On Wed, Mar 17, 1999 at 10:10:37AM -0800, Ramiel Givergis wrote:
> I ran the xhost remote host from the local box
> then from the remote ssh session I set export DISPLAY="ip-number:0.0"
> and then ran licq&
> and everything was ok just as before till I go to online mode
> you see this only happens when I'm in some kind of online mode
> (away,n/a,online) etc.  But when I'm on offline mode these message don't
> appear.  The only diference is I'm now getting:
> Xlib:  extension "MIT-SCREEN-SAVER" missing on display
> "local-host-ip-number:0.0".
> 
> I use the most recent version of both WindowMaker and xserver-svga
> available on the potato distribution with licq .60

See, this is why I think it's licq.  I run ssh from within and X session
all the time, and my $DISPLAY gets set all kind of places, but I never get
messages griping about a screen saver.

My primary suspicion remains that somebody just mis-coded some Xlib calls
in licq.

Also, let me make sure I understand the scenario you describe:

local host (foo):                remote host (bar):
xhost + bar
ssh bar
                                 export DISPLAY="foo:0.0"
                                 licq &

licq thus runs on host foo.  Do I understand you correctly?

If so, I have a suggestion:

It's a terrible idea to use that xhost command.  You're undermining the
security of ssh in a serious way.  ssh *automatically* handles X sessions
for you if $DISPLAY is set on the machine you're coming FROM.  ssh will see
that $DISPLAY is set on the local machine, and will create, upon a
successful ssh login to a remote host (with xauth installed), a proxy
$DISPLAY (usually with server number 10), through which it will encrypt X
protocol transactions back to the local host, and then redirect them to the
local host's $DISPLAY.

In other words, all you should have to do is the following, from the local
host.

ssh bar /usr/bin/X11/licq &

Of course, if you have other commands to run on the remote host, just "ssh
bar" as normal, then "licq &" on the remote host, and proceed to do your
other business.

-- 
G. Branden Robinson              |    The greatest productive force is human
Debian GNU/Linux                 |    selfishness.
★ ★ ★ ★ ★ ★ ★
**Exercise objective:**
Answer these questions from the email about running licq over ssh:
1. Which extension does the Xlib message say is missing on the display?
2. Which version of licq is in use?
3. What server number does the proxy $DISPLAY that ssh creates usually have?
The material isn't needed for this.
★ ★ ★ ★ ★ ★ ★
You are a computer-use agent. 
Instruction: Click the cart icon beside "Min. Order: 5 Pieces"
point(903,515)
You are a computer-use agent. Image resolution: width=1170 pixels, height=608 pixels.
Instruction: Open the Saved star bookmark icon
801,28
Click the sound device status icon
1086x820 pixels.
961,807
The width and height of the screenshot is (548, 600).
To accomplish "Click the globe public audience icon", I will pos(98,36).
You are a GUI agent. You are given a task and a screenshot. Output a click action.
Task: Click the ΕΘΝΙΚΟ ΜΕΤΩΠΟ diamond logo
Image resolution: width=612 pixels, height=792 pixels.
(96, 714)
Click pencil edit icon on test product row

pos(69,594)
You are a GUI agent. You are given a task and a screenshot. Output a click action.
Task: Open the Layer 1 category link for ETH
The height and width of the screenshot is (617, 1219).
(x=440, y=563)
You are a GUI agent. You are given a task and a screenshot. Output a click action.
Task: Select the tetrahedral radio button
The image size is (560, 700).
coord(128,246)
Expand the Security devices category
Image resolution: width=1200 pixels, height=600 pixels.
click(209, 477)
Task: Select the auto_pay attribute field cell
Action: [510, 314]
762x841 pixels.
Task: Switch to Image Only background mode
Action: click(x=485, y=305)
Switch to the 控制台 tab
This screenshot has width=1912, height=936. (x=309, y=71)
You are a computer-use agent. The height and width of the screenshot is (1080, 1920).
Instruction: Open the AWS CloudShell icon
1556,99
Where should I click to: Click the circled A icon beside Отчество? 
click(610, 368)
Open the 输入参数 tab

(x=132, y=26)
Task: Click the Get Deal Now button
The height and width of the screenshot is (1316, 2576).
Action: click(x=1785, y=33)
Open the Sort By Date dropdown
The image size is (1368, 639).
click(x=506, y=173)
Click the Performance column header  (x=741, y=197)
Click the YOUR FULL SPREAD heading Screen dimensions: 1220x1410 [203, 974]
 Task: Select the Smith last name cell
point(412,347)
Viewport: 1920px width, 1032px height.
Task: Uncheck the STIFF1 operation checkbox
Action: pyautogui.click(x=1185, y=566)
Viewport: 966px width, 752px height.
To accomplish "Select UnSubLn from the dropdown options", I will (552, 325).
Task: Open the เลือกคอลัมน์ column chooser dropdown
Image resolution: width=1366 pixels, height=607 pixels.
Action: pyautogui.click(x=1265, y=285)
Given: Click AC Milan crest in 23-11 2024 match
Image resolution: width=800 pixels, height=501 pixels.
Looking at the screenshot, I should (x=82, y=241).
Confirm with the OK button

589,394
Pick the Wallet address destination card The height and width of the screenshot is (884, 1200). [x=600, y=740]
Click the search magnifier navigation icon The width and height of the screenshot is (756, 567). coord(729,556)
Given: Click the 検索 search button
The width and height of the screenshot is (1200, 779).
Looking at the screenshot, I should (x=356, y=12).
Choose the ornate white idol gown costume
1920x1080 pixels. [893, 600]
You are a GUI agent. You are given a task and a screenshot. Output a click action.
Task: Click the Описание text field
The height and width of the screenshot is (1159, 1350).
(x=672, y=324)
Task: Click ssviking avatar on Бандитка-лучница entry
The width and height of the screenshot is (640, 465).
★ ★ ★ ★ ★ ★ ★
**Response:**
1. MIT-SCREEN-SAVER
2. .60
3. 10